> _WHAT IS ASKED_
Report how many lines of the listing below contain the string "height", treating uppercase and lowercase as distinct, and give only that number.

> _GIVEN DATA_
• • •
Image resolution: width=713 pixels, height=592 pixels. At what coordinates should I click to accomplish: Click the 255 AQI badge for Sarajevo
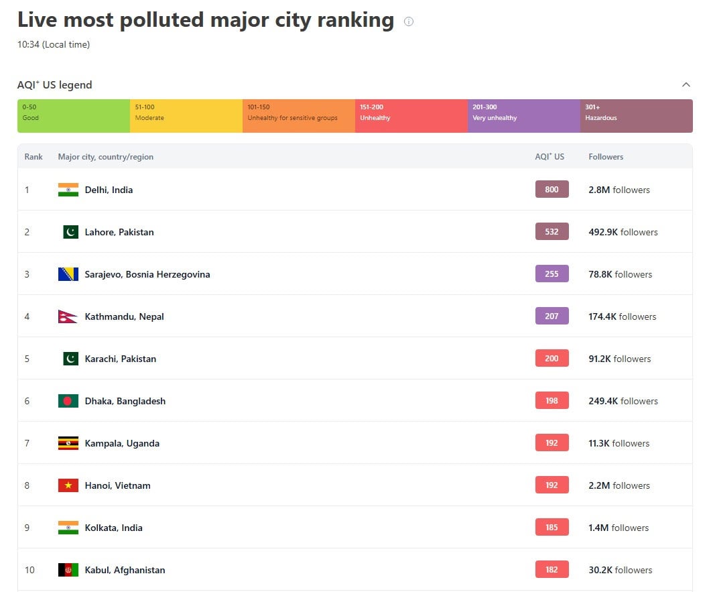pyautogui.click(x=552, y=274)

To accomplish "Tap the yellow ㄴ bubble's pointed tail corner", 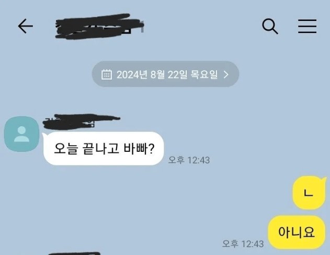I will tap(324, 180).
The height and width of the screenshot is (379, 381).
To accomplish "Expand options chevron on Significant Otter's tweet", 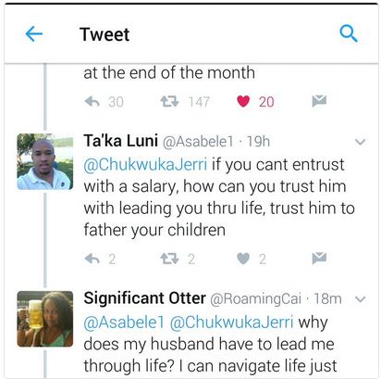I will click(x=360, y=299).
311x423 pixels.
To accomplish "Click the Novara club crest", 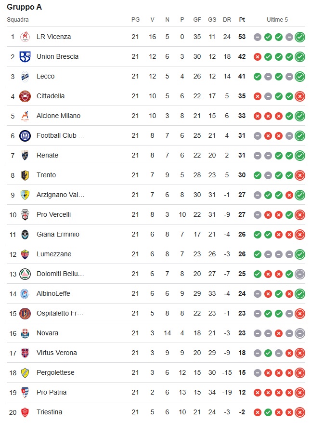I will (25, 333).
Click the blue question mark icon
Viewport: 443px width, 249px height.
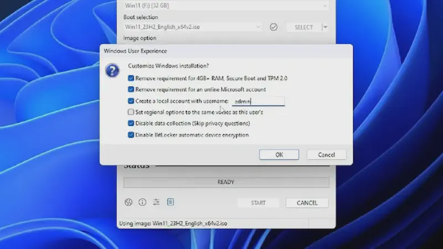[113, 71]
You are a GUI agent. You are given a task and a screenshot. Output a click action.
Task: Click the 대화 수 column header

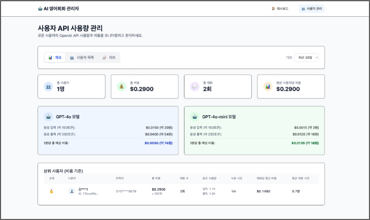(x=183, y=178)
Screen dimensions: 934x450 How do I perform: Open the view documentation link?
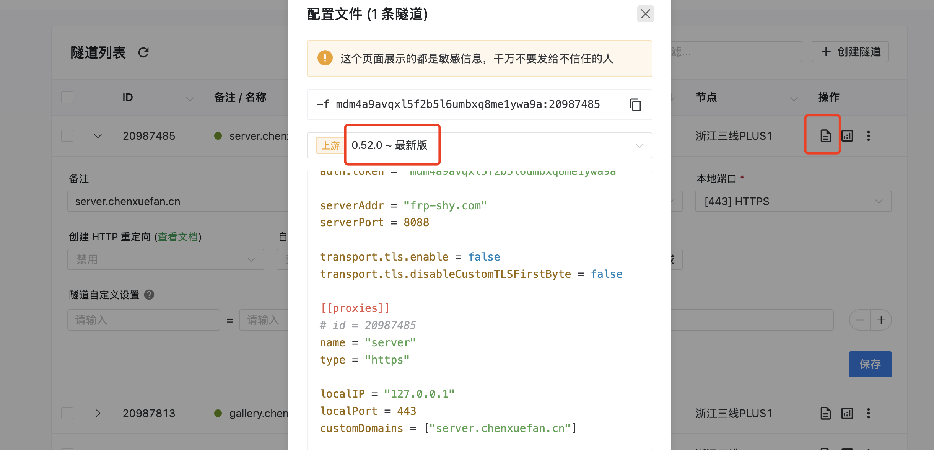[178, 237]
• • •
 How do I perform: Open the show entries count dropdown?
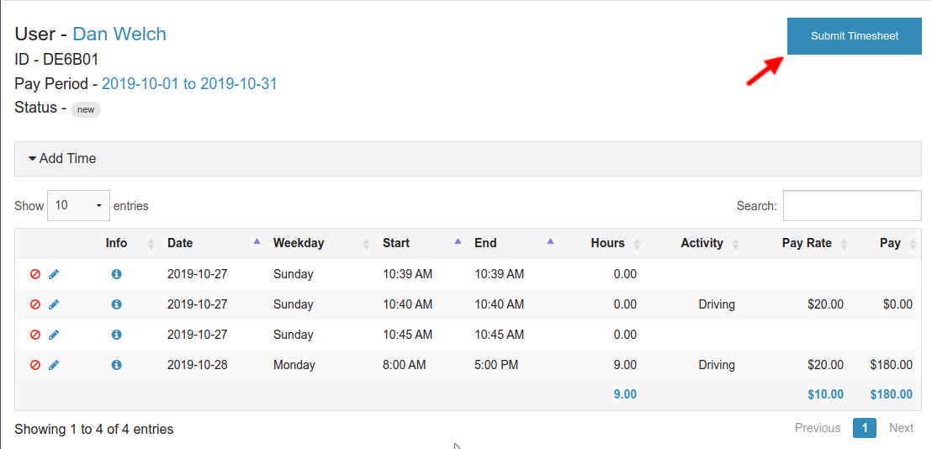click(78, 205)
• • •
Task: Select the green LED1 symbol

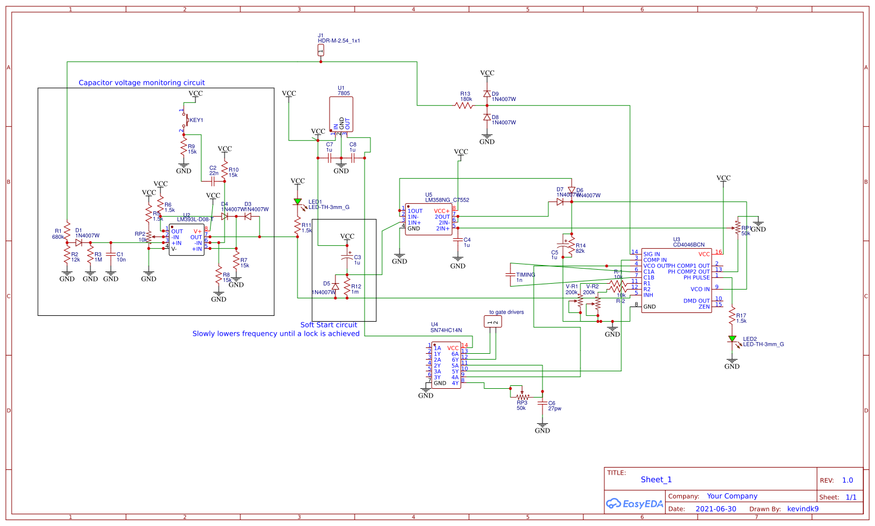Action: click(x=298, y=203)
• • •
> _OUTPUT OF THE TASK_
3